Seeing CVI while driving

Seeing CVI while driving
Seeing CVI while driving

It was in the home stretch of a long summer road trip with my son who has cortical visual impairment (CVI), when a CVI like experience emerged on the road before us.

By then we had been driving for seven days straight.

The weather was hot and wildfire smoky across the western US, well into the midwest. But it had been sunny, mostly blue skies, not a storm cloud on the horizon. This changed in Pennsylvania. The grey clouds from the previous day had not budged and the forecast for our last day of driving, the final stretch, called for rain later that morning. By then we would be well on our way, speeding toward the New Jersey state line. Shortly after getting on the road, raindrops dotted the windshield. When you are from Seattle, you become accustomed to driving in rain. As Jasper would say, “No big deal.” Those few drops quickly turned into a deluge on the freeway, in the middle of nowhere. The low grey clouds skimmed the tops of the trees that dominated the landscape, creating foggy conditions. Semis and large vehicles created spray, further diminishing visibility. The road itself curved and turned, this way and that, endlessly and unpredictably for someone who was travelling these roads for the first time. Hands firmly on the steering wheel, the focus was driving.

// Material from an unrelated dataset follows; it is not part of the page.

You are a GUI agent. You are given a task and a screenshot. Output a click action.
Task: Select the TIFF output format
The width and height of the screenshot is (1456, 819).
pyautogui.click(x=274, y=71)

In the midst of it, it was hard not to compare the experience with cortical visual impairment.

Normally, rain is no big deal. But these were unfamiliar roads, making it impossible to predict or anticipate what might come next (novelty). The heavy fog and spray reduced the amount of visual information. The road ahead was mostly invisible, there were no visual clues as to what was coming next.

Also we had not anticipated driving through a storm that day. According to the weather, our early departure would help us outrun it. Unfortunately weather patterns are not that reliable.

In the back seat was Jasper. Sitting up front, sitting up tall as I could manage, all of my attention on the road, from the back seat came a stream of questions. “Are there hand dryers that are both automatic and manual?” “How do they get the logs on the truck?” “Where’s [this or that] toy?” The questions and the thinking required for responses, were too much for the level of concentration needed to navigate the stormy stretch of  highway. Add to this, the rapid movement and regular WHOOSH of the windshield wipers dancing wildy in front of me. There was no space in my brain to attend to questions or sounds, the radio had long since been turned off (sensory complexity). All energy was on navigating the storm.

Nothing lasts forever. After a while, longer than I would have liked, the rain eased, the clouds broke, and we regained the momentum of our journey. Onward.

For a grown up, the sensory complexity was about the passing storm, which was temporary and came to an end. For children with CVI, the storm is never far away, and always unpredictable.